DeAnn reviewed common mistakes she saw in the homework:
o : should be symmetrical around the vertical axis. If you look at it upside down, it should look the same.
u : don’t end the initial vertical stroke too low, so you can start the rectangle stroke higher.
b, f, h, l : start the vertical stroke with a tiny bit of curve at the ascender, to smooth the transition of the hairline.
alternate f : instead of rectangle stroke ending with a curve, bring it down in a hairline into the cross-stroke.
w : after the initial curve, start the rectangle stroke high enough, then the direction change stroke low enough to reach the waist.
x : soften the fractures just enough so that they’re smooth transitions, but not too curvy. Start stroke 2 high within the stem stroke so that it smoothly branches outward.
m : start with a softened version of the square-stroke-serif vertical stroke. If the last stroke curves out, put that vertical stroke closer because the curving out adds white space to that last inner space. An alternate ending to “m” or “n” is to bring the stroke down toward the descender.
d : don’t overlap the vertical strokes, so start at the waistline and be sure that the final stroke doesn’t overlap the first stroke.
a : don’t curve the first stroke too wide. Look closely at the Exemplar, the first curve stroke is fairly straight. Stop the rectangle stroke when it’s even with the end of the first curve stroke.
Letter Spacing: all the inner white spaces should be similar. If the letter form’s strokes are all straight (e.g. “minimum”), then the spaces between the strokes should be the same. The difficulty comes in judging the correct spacing between curved and straight strokes. If two curves are next to each other (e.g. “oo”), they can be very close together, even overlapping. A particularly difficult letter combination is “ev” – DeAnn is thinking of creating an alternate “v” that will fit in better next to the “e”.
For letters that have a “hangover” like “c”, “e”, “r”, “t”, “f”, “x”, leave the square serif off of the next letter and overlap or tuck underneath to start the down-stroke. E.g. er, ru, ei, ci, ce.
General rule of thumb on spacing: write out “minimum” with the correct spacing. The overall “color” of the text should match that of “minimum” – by “color”, DeAnn means how the text looks at a distance while squinting your eyes.
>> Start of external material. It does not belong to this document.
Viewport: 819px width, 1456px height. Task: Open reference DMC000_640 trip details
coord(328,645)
TIP: after writing out text, hang it on the wall and take a break. Then come back and stand some distance from it and squint your eyes. Do any white spots stand out? Do you see any dark spots? Those are the areas that are spaced too far apart or too close together.
REMEMBER: It’s more important to get the spacing correct than each individual letterform being perfect. Even if some of your letters don’t look very good, your piece will still look good with the correct spacing. But even if you have beautiful individual letters, your piece will not look good if your spacing is not correct.
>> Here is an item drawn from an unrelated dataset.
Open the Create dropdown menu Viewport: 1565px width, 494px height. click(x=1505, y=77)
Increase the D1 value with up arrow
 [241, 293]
Illuminated Manuscript Project: start thinking about what text you may want to use. Any text that you like is OK. You’ll need about 40 words, but even if your text is too long, you can edit an excerpt from it.
|Example from Gothic Textura semester|
Next week DeAnn will go over the capital letters using the 5mm Brause nib.
HOMEWORK: Beginners, continue writing words, then go on to write alphabet sentences .
Intermediates can go down to the 2 ½ mm Brause nib. The x-height is ½-inch (4 boxes); use an ascender/descender of 2 boxes (1/4 inch). Practice alphabet sentences and text, if you find something you like for the project.